In order to meet the demands for downsizing, there are those in which an antenna body is molded using a dielectric resin material having a small specific gravity and low dielectric loss and advantageous for high gain, and electrodes are formed on the molded body. is there. Such a dielectric antenna will be described with reference to FIG. FIG. 1 is a perspective view of a dielectric antenna (patch antenna). In the dielectric antenna 1, an electrode 3, which is a radiating element, is formed at the center of the upper surface of a dielectric substrate 2, and a feed pin 5 is attached to a predetermined portion of the electrode 3. Examples of the method for forming the electrode 3 include metal plating treatment and adhesion of metal foil.
A ground conductor 4 is formed on the lower surface of the dielectric substrate 2. The power supply pin 5 is electrically connected to an amplifier circuit, a transmission circuit, and the like (not shown), and a high frequency signal is supplied to the electrode 3 through the power supply pin 5. In addition, there is a structure using a power supply line or the like extending from the electrode 3 without using the power supply pin 5.

  Conventionally, as a method for forming electrodes on resin-based antenna members by metal plating treatment, a styrenic polymer (SPS) having a syndiotactic structure is mixed with an inorganic filler and a rubber-like elastic material soluble in a solvent, and then etched. A composite dielectric material whose surface is roughened by treatment to improve plating properties is used as an antenna (see Patent Document 1), or a hard-plating resin and an easy-plating resin are used in combination. There are those using an easily plating resin as an antenna member (see Patent Document 2). Moreover, there exists what formed the electrode with the copper foil pattern (refer patent document 3).

  However, in the case where a resin material is used as an antenna member such as a dielectric substrate, it is generally difficult to perform metal plating, and there is a problem that it is necessary to perform special ground treatment as in Patent Document 1 and Patent Document 2. . In addition, when the electrode is formed by plating, the adhesion to the antenna member is poor even after the base treatment, which may lead to deterioration of dielectric characteristics, which is not preferable. Further, when a copper foil is used for the electrode as in Patent Document 3, the electrode is easily oxidized, and therefore, there is a problem that the conductivity is lowered when the operating temperature is increased.

Moreover, when using copper foil for an electrode, the copper foil is bonded using an epoxy resin adhesive film, but (i) the adhesion between the epoxy resin adhesive film and the copper foil is weak. (B) When the copper foil is bonded to the resin antenna member and then etched into a predetermined shape, the electrode area differs between the front and back of the antenna, so the copper foil, the resin antenna member, and the adhesive film There is a problem that warpage occurs in the resin antenna member due to the difference in shrinkage amount, and (c) this warp occurs remarkably when the amount of ceramic in the resin antenna member is small.
Japanese Patent Laid-Open No. 2001-143531 JP 2003-78322 A Japanese Patent Laid-Open No. 7-66620

  The present invention has been made to cope with such a problem. A resin material is used as an antenna member, and even when a copper foil is attached as an electrode, the adhesive is excellent, and warpage generated in the resin antenna member is suppressed. An object of the present invention is to provide a dielectric antenna.
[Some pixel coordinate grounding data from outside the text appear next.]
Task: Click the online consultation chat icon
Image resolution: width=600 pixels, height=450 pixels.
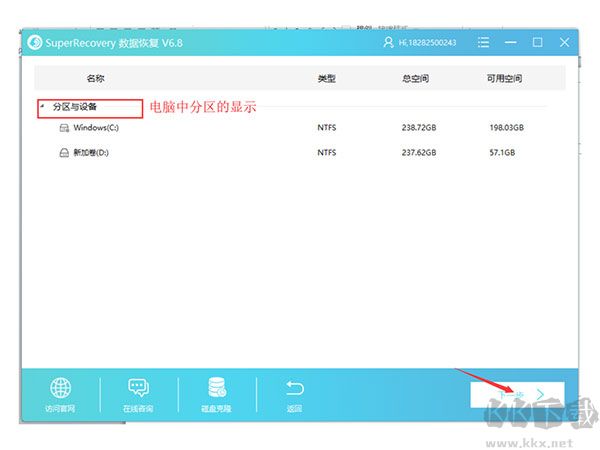Action: [138, 388]
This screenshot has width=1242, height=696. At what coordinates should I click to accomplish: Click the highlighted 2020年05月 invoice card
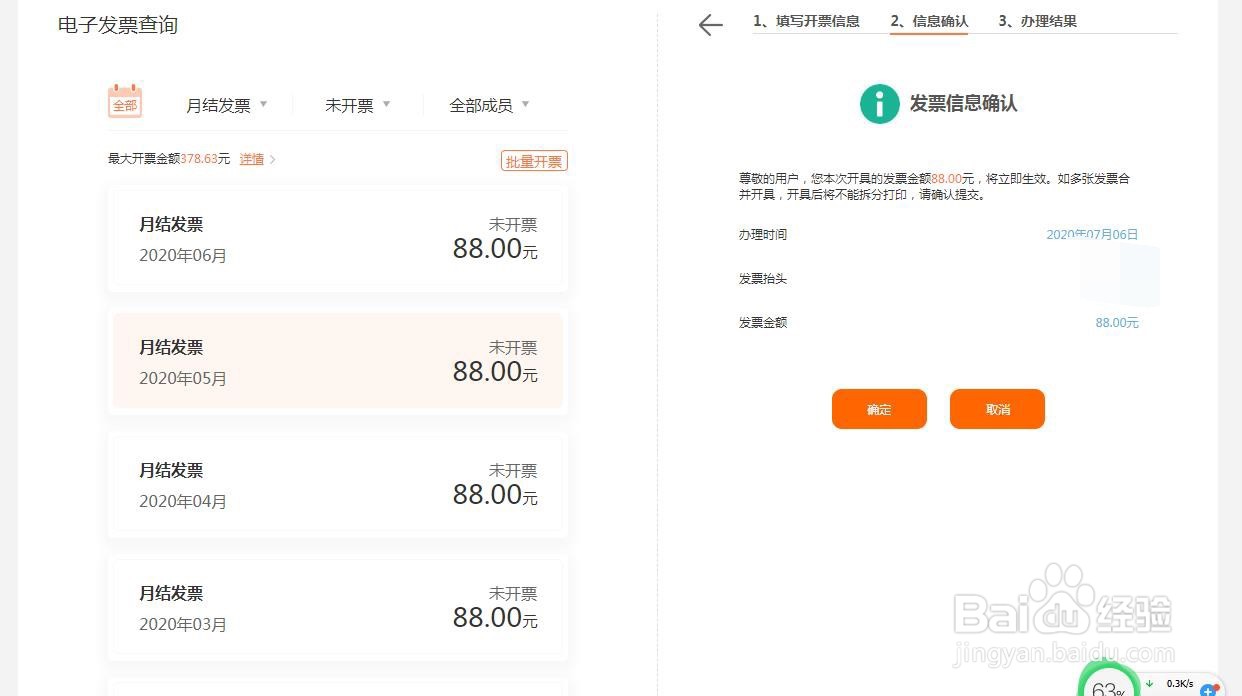(x=337, y=362)
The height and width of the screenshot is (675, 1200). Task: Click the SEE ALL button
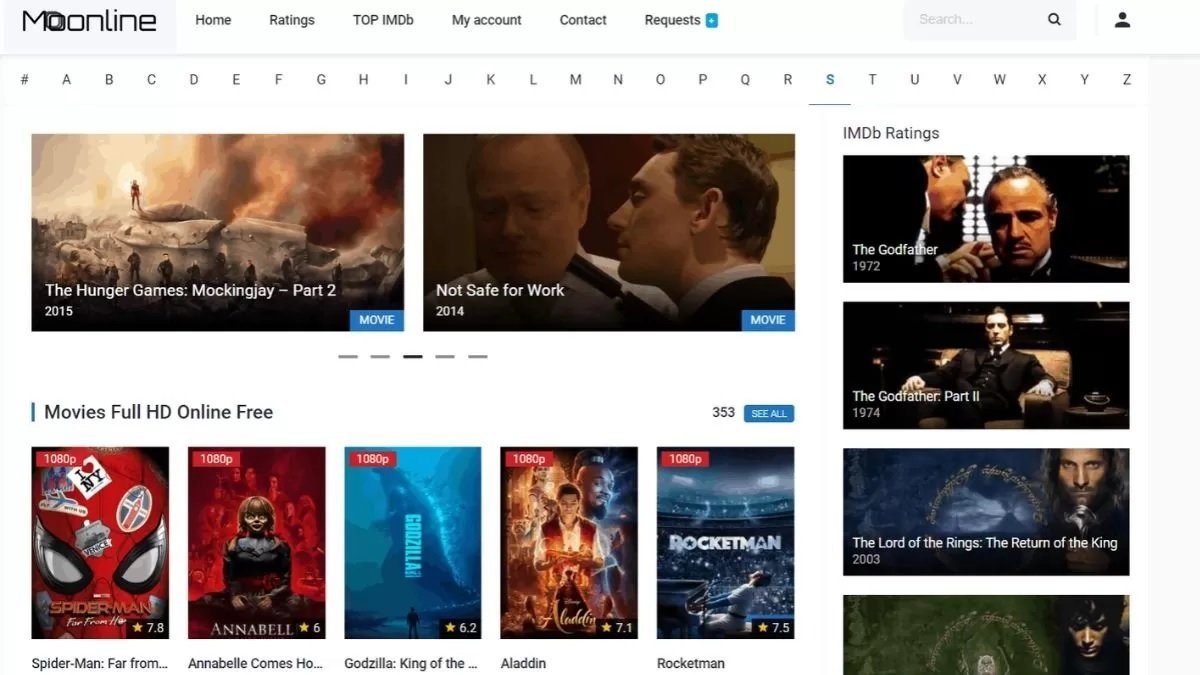point(768,413)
The dielectric antenna of the present invention comprises a molded body of a high dielectric elastomer composition and an electrode provided on the molded body, and the surface of the molded body and the electrode are bonded to each other via a prepreg. It is characterized by becoming.
Further, the prepreg constituting the dielectric antenna is an epoxy resin-impregnated glass woven fabric.
The electrode constituting the dielectric antenna is a copper foil plated.

  Since the molded body of the high dielectric elastomer composition and the electrode provided on the molded body are bonded to each other via a prepreg containing a fibrous substance and containing less shrinkage, the resin antenna member is prevented from warping. Can be suppressed. Moreover, it is excellent in the adhesiveness of a molded object and an electrode.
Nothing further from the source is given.